__WHAT NEEDS TO BE DONE__.
Locate, in the data below, the line that contains "Image resolution: width=327" and the line that contains "Given: Search the"; reproduce exactly those two lines and every line between them, nothing more.

__RECORDS__.
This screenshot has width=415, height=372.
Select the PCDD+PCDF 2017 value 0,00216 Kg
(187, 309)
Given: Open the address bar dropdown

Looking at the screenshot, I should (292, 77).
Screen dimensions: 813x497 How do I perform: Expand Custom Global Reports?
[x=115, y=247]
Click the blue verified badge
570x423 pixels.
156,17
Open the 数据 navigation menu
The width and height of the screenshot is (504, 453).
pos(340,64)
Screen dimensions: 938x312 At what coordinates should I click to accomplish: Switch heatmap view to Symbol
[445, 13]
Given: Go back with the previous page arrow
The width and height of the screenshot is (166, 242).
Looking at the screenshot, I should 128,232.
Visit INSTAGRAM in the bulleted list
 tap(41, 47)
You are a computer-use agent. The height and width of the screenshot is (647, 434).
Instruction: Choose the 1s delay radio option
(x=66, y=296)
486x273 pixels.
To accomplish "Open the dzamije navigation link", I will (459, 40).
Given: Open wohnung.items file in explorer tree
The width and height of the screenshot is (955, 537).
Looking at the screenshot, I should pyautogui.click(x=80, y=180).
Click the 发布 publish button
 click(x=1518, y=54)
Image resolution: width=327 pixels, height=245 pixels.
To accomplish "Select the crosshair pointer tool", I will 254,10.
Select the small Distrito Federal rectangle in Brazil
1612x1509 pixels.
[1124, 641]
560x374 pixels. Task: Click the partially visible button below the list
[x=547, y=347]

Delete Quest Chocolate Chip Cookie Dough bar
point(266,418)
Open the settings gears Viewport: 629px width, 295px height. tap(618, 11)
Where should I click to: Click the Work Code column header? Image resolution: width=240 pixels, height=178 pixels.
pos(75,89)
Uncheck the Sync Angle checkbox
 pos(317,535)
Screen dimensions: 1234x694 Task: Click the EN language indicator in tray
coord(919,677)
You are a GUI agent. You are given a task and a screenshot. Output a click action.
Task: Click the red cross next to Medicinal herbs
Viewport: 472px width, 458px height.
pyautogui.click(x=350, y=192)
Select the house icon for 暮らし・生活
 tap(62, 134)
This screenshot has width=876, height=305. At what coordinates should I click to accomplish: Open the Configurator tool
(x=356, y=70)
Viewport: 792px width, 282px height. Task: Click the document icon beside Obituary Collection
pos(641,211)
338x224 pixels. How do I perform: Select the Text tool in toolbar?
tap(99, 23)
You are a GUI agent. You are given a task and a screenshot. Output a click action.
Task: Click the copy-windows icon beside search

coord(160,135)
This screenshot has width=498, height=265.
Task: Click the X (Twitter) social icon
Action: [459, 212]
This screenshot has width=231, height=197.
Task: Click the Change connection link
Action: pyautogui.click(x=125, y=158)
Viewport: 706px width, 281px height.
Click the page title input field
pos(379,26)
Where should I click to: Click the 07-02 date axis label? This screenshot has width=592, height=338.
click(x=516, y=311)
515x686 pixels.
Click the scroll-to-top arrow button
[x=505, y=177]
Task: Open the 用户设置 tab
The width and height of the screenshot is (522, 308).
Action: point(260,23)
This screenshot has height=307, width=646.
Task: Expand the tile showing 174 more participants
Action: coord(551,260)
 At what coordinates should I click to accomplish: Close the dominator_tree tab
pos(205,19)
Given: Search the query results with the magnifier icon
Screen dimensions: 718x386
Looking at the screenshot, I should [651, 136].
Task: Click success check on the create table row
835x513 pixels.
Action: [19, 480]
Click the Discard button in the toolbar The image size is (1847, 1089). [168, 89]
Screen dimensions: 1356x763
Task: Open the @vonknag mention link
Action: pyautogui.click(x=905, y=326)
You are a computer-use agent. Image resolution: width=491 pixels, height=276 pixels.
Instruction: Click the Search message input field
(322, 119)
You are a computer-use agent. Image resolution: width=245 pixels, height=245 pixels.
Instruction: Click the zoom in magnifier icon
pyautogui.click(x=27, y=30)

__RESPONSE__.
Image resolution: width=327 pixels, height=245 pixels.
To accomplish "Select the crosshair pointer tool", I will 254,10.
Select the small Distrito Federal rectangle in Brazil
1612x1509 pixels.
[1124, 641]
560x374 pixels. Task: Click the partially visible button below the list
[x=547, y=347]

Delete Quest Chocolate Chip Cookie Dough bar
point(266,418)
Open the settings gears Viewport: 629px width, 295px height. tap(618, 11)
Where should I click to: Click the Work Code column header? Image resolution: width=240 pixels, height=178 pixels.
pos(75,89)
Uncheck the Sync Angle checkbox
 pos(317,535)
Screen dimensions: 1234x694 Task: Click the EN language indicator in tray
coord(919,677)
You are a GUI agent. You are given a task and a screenshot. Output a click action.
Task: Click the red cross next to Medicinal herbs
Viewport: 472px width, 458px height.
pyautogui.click(x=350, y=192)
Select the house icon for 暮らし・生活
 tap(62, 134)
This screenshot has width=876, height=305. At what coordinates should I click to accomplish: Open the Configurator tool
(x=356, y=70)
Viewport: 792px width, 282px height. Task: Click the document icon beside Obituary Collection
pos(641,211)
338x224 pixels. How do I perform: Select the Text tool in toolbar?
tap(99, 23)
You are a GUI agent. You are given a task and a screenshot. Output a click action.
Task: Click the copy-windows icon beside search

coord(160,135)
This screenshot has width=498, height=265.
Task: Click the X (Twitter) social icon
Action: [459, 212]
This screenshot has width=231, height=197.
Task: Click the Change connection link
Action: pyautogui.click(x=125, y=158)
Viewport: 706px width, 281px height.
Click the page title input field
pos(379,26)
Where should I click to: Click the 07-02 date axis label? This screenshot has width=592, height=338.
click(x=516, y=311)
515x686 pixels.
Click the scroll-to-top arrow button
[x=505, y=177]
Task: Open the 用户设置 tab
The width and height of the screenshot is (522, 308).
Action: point(260,23)
This screenshot has height=307, width=646.
Task: Expand the tile showing 174 more participants
Action: coord(551,260)
 At what coordinates should I click to accomplish: Close the dominator_tree tab
pos(205,19)
Given: Search the query results with the magnifier icon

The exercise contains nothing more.